Reproduce the following entries verbatim, keeping every line, character, and blank line unchanged.
--- Start Exercise input ---
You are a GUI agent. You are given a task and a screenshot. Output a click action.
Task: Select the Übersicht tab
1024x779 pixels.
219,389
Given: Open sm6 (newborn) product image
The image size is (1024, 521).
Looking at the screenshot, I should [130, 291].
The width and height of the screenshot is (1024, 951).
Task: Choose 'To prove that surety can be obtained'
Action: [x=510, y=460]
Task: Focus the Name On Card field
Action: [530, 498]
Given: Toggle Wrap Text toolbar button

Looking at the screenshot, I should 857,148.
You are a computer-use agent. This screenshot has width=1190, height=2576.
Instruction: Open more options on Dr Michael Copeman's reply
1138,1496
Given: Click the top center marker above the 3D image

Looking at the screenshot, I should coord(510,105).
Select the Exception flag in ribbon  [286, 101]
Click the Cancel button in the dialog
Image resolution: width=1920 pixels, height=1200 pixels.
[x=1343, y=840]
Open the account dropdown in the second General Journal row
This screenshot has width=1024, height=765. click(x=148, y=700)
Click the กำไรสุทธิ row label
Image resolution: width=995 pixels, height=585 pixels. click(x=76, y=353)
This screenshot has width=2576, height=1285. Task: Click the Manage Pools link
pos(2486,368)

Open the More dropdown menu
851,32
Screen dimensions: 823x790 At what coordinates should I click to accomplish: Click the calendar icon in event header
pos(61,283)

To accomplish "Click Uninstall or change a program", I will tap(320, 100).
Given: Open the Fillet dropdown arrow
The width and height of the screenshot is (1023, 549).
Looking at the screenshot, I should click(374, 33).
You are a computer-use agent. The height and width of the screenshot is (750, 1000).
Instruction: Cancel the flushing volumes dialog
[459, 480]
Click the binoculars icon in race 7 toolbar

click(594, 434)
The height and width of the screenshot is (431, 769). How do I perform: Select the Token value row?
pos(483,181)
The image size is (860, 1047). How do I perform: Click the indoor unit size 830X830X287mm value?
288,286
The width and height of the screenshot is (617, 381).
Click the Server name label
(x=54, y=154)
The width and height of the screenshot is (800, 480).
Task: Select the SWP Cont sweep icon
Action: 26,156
--- End Exercise input ---
• _Answer for this exercise_
You are a GUI agent. You are given a task and a screenshot. Output a click action.
Task: Select the Übersicht tab
1024x779 pixels.
219,389
Given: Open sm6 (newborn) product image
The image size is (1024, 521).
Looking at the screenshot, I should [130, 291].
The width and height of the screenshot is (1024, 951).
Task: Choose 'To prove that surety can be obtained'
Action: [x=510, y=460]
Task: Focus the Name On Card field
Action: [530, 498]
Given: Toggle Wrap Text toolbar button

Looking at the screenshot, I should 857,148.
You are a computer-use agent. This screenshot has width=1190, height=2576.
Instruction: Open more options on Dr Michael Copeman's reply
1138,1496
Given: Click the top center marker above the 3D image

Looking at the screenshot, I should coord(510,105).
Select the Exception flag in ribbon  [286, 101]
Click the Cancel button in the dialog
Image resolution: width=1920 pixels, height=1200 pixels.
[x=1343, y=840]
Open the account dropdown in the second General Journal row
This screenshot has width=1024, height=765. click(x=148, y=700)
Click the กำไรสุทธิ row label
Image resolution: width=995 pixels, height=585 pixels. click(x=76, y=353)
This screenshot has width=2576, height=1285. Task: Click the Manage Pools link
pos(2486,368)

Open the More dropdown menu
851,32
Screen dimensions: 823x790 At what coordinates should I click to accomplish: Click the calendar icon in event header
pos(61,283)

To accomplish "Click Uninstall or change a program", I will tap(320, 100).
Given: Open the Fillet dropdown arrow
The width and height of the screenshot is (1023, 549).
Looking at the screenshot, I should click(374, 33).
You are a computer-use agent. The height and width of the screenshot is (750, 1000).
Instruction: Cancel the flushing volumes dialog
[459, 480]
Click the binoculars icon in race 7 toolbar

click(594, 434)
The height and width of the screenshot is (431, 769). How do I perform: Select the Token value row?
pos(483,181)
The image size is (860, 1047). How do I perform: Click the indoor unit size 830X830X287mm value?
288,286
The width and height of the screenshot is (617, 381).
Click the Server name label
(x=54, y=154)
The width and height of the screenshot is (800, 480).
Task: Select the SWP Cont sweep icon
Action: 26,156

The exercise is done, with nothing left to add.